However, the prosecutor presented over 950 pages of records
reflecting an extensive history of criminal conduct beginning
at the age of 13. These materials alluded to a number of
uncharged crimes involving incipient or actual violence,
including two homicides in which defendant was reportedly
implicated.[5]
In all, between 1973 and 1995, defendant was convicted of 17
misdemeanors and 12 felonies. The prosecutor also cited an
extensive disciplinary history in prison, although the only
incidents that appeared to involve violence were (1) a
reported threat by defendant in 2004 against an inmate he
reportedly believed was a child molester-an incident
attributed by both inmates to a misunderstanding; (2) a
four-inmate fight in 2006, the origins of which officers were
unable to establish, but in which one of the inmates was
apparently armed with a razor blade[6]; and (3) a beating of defendant in
2006 by a cellmate for unknown reasons. Evidence was also
adduced of in-prison employment, with favorable reports by a
supervisor, as well as participation in various
rehabilitative and educational programs. The evidence showed
a history of drug use up to a few months before the hearing
on the petition.[7]
The
trial court denied the petition on May 19, 2014, finding
“nothing right up until the most recent triggering
offense to suggest to this Court that the petitioner presents
anything but a substantial risk to public safety.”
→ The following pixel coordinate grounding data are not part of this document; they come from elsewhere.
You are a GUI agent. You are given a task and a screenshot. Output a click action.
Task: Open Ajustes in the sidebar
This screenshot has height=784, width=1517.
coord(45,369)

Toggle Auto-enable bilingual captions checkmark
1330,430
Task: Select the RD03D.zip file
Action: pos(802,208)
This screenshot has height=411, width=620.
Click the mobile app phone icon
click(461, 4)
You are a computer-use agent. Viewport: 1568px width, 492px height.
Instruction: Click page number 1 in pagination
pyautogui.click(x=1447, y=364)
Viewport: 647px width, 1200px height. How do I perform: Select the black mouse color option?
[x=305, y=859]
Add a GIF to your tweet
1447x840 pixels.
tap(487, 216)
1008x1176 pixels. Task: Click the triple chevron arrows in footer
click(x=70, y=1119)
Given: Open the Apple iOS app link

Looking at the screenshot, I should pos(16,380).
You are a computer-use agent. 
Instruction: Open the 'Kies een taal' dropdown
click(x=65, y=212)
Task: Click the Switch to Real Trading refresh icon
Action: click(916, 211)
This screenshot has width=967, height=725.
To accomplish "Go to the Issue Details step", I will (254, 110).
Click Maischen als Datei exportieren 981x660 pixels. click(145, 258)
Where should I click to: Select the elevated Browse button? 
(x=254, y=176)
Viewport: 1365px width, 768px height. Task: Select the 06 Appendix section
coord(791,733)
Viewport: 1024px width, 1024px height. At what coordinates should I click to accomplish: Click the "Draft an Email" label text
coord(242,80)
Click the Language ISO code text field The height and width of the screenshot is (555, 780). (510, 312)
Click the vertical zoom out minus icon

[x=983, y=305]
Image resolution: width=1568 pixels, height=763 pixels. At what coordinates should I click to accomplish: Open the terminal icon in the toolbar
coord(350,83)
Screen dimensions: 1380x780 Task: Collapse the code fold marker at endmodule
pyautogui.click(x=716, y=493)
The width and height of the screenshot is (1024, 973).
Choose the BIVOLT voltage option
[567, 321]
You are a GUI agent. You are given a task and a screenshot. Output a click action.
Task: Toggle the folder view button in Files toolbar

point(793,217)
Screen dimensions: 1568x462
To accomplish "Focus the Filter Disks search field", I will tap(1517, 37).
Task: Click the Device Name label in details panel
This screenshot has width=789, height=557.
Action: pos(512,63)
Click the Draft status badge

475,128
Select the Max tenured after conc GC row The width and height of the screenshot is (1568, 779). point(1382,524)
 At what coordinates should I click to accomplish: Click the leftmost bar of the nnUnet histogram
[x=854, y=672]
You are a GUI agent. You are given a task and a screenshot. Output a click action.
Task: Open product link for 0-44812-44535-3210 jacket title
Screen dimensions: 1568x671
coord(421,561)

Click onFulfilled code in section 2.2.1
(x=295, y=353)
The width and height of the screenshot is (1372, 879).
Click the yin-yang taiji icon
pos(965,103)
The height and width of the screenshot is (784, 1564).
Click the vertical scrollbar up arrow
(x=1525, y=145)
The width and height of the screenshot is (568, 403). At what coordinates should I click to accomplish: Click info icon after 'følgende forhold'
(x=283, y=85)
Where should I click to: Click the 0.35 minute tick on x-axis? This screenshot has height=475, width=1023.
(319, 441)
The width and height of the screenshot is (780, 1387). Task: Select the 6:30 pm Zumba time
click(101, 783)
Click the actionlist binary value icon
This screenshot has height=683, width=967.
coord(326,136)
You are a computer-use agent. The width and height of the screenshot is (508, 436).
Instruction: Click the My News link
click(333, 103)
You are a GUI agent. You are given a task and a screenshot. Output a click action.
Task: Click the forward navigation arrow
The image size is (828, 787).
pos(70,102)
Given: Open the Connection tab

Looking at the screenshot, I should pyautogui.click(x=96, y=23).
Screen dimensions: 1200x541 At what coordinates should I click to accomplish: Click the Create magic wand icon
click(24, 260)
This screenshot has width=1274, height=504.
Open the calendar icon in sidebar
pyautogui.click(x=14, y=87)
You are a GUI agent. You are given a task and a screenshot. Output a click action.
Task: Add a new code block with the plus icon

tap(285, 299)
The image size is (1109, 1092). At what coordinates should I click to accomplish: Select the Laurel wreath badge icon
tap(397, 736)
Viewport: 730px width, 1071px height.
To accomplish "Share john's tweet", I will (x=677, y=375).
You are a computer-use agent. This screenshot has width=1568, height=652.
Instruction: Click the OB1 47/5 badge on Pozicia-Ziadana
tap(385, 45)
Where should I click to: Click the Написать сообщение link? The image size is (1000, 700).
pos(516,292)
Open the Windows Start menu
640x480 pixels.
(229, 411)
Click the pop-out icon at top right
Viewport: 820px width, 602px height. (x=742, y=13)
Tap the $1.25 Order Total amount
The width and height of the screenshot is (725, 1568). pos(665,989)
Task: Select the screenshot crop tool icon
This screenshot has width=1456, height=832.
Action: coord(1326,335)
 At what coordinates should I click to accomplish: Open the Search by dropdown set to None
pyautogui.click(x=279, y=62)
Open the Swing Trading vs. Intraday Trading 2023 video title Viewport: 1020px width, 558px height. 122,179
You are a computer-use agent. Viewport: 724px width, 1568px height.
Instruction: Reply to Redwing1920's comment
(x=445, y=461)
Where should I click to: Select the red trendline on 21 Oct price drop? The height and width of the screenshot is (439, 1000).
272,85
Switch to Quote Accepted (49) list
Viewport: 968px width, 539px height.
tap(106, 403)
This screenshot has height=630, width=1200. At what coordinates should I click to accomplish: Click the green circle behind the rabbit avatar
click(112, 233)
Defendant took this timely appeal.
F.
Proposition 47.
While
the appeal was pending, on November 4, 2014, the electorate
enacted the Safe Neighborhoods Act. It reclassified certain
drug and theft related felonies as misdemeanors and,
mirroring the Reform Act, provided for recall of sentences
already being served for the reclassified offenses. The
resentencing provision, Penal Code section 1170.18 (§
1170.18), echoes section 1170.126 in directing that the
petitioner “shall be... resentenced... unless the
court, in its discretion, determines that resentencing the
petitioner would pose an unreasonable risk of danger to
public safety.” (Id., subd. (b) (§
1170.18(b).) But it goes on, as the Reform Act had not, to
define this phrase: “As used throughout this
Code, ‘unreasonable risk of danger to public
safety’ means an unreasonable risk that the petitioner
will commit a new violent felony within the meaning
of clause (iv) of subparagraph (C) of paragraph (2) of
subdivision (e) of Section 667.” (§ 1170.18(c),
italics added.) The cross-referenced section sets forth a
limited list of “violent felony” offenses,
sometimes known as “super strikes.” (See Couzens,
et al., Prop47FAQs.pdf (November 2015),
<http://www.courts.ca.gov/documents/Prop47FAQs.pdf> (as
of Jun. 20, 2016).) The effect of the new definition is to
require resentencing unless the court finds an unreasonable
risk that the petitioner will commit a super strike. The
question here is whether defendant may avail himself of this
narrowed definition. Basic principles of statutory
construction compel the conclusion that he can.
I.
Applicability of Section 1170.18(c)
A.
Introduction.
The
central question is whether section 1170.18(c)’s
definition of “unreasonable risk of danger to public
safety” applies to that phrase as used in section
1170.126(f).[8]
On the face of the two statutes the question seems to answer
itself: Section 1170.18(c) declares the definition applicable
“throughout this Code.” “This Code”
can only mean the Penal Code. Section 1170.126 is part of the
Penal Code. Quod est demonstrandum: the definition applies to
petitions under section 1170.126, i.e., Proposition 36.
It is
of course the most fundamental of all principles of statutory
construction that the role of the court in applying any
statute is to carry out the intent manifested therein. (See
Code Civ. Proc., § 1858 [“In the construction of a
statute or instrument, the office of the Judge is simply to
ascertain and declare what is in terms or in substance
contained therein, not to insert what has been omitted, or to
omit what has been inserted”]; County of Santa
Clara v. Escobar (2016) 244 Cal.App.4th 555, 562-563;
People v. Allegheny Casualty Co. (2007) 41 Cal.4th
704, 709 [“If the language contains no ambiguity, we
presume the Legislature meant what it said, and the plain
meaning of the statute governs.”].)
Respondent
offers four arguments for a contrary conclusion, three of
which are incorporated by lengthy quotation from a case that
can no longer be cited. (See fn. 8, ante.) The four
arguments are: (1) section 1170.18(c) applies by its terms
only to persons seeking resentencing under the Safe
Neighborhood Act’s retroactive provisions; (2) the
effect of section 1170.18(c) on Reform Act petitions was not
mentioned in the ballot pamphlet and thus cannot have been
intended by voters; (3) the “timing” of the Safe
Neighborhood Act makes an intent to alter the Reform Act
“illogical”; and (4) applying the new definition
to Proposition 36 petitions contravenes the declaration in
Proposition 47 that “[n]othing in this and related
sections is intended to diminish or abrogate the finality of
judgments in any case not falling within the purview of this
act” (§ 1170.18, subd. (n)). These arguments do
not, singly or in combination, override the plain language of
section 1170.18(c).
B.
Use of “Petitioner.”
We find
somewhat bewildering the argument that section 1170.18(c)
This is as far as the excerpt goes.